## INSTRUCTIONS TO FOLLOW
Skip the pictures. Return exactly the lines from the one containing "Click the icon beside 普通问题处理" through the end of the entries below.

>>>>>

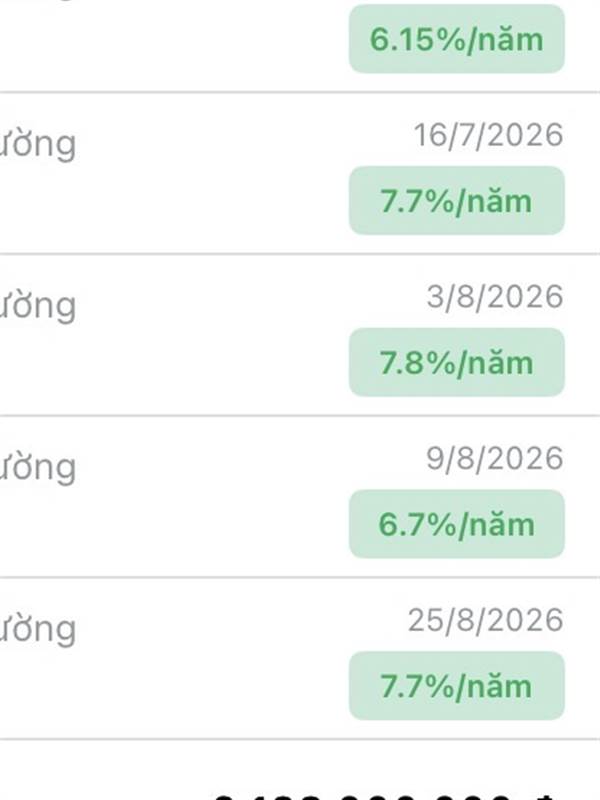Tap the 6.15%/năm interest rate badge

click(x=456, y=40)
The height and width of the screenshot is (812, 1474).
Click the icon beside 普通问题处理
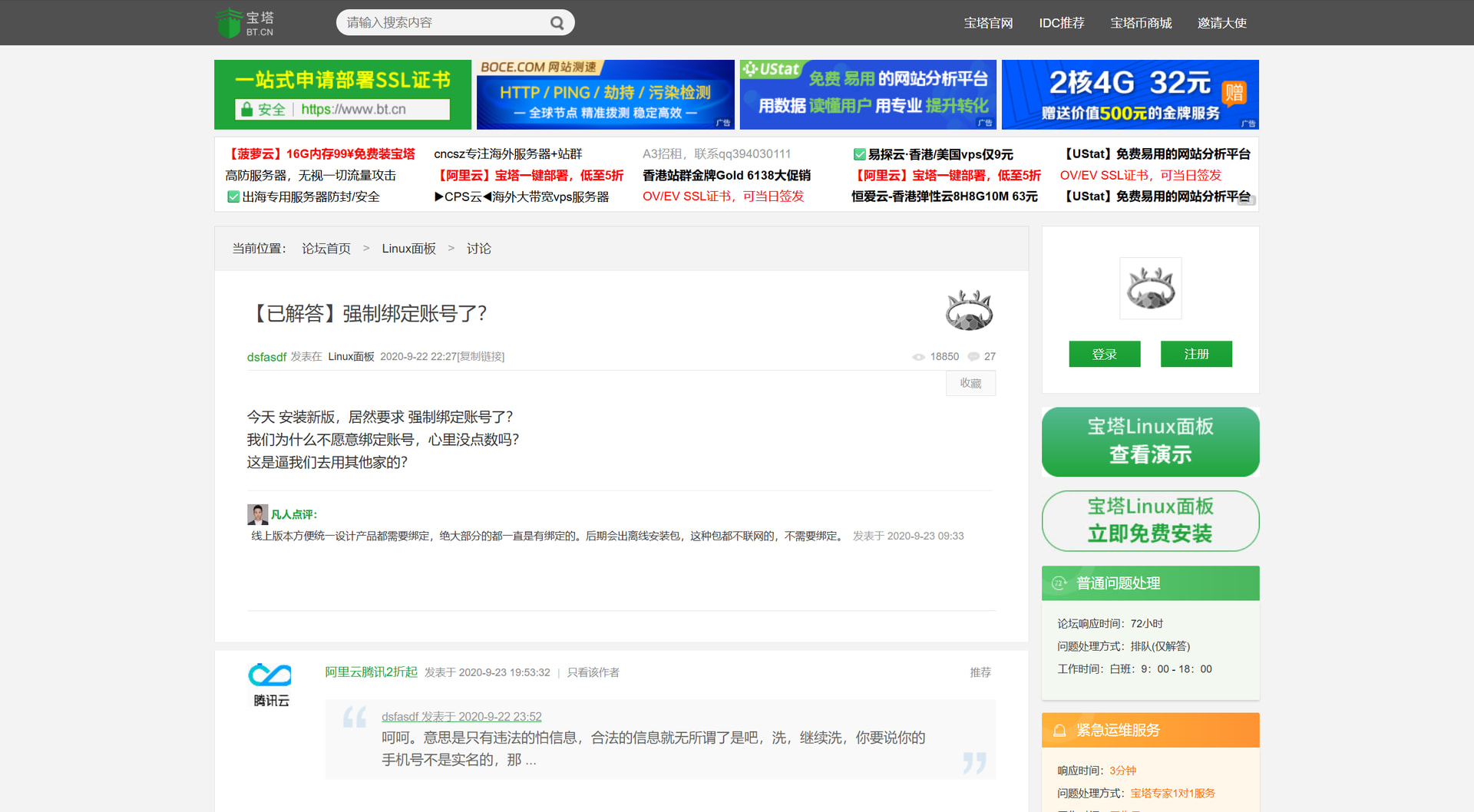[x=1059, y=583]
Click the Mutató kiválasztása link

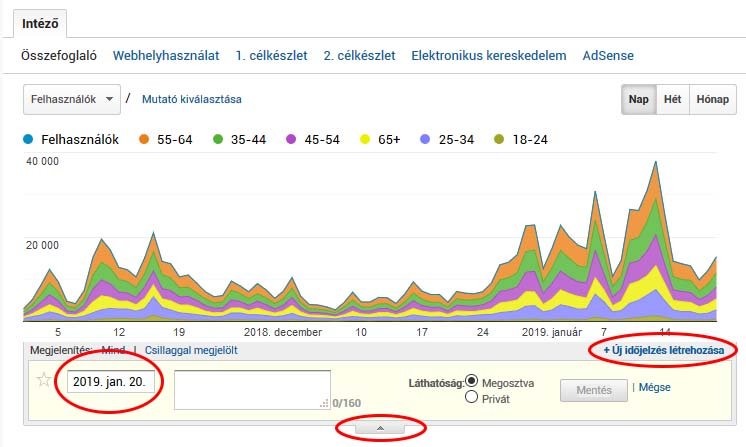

<<<<<

## WRITTEN ANSWER
Click the icon beside 普通问题处理
[x=1059, y=583]
Click the Mutató kiválasztása link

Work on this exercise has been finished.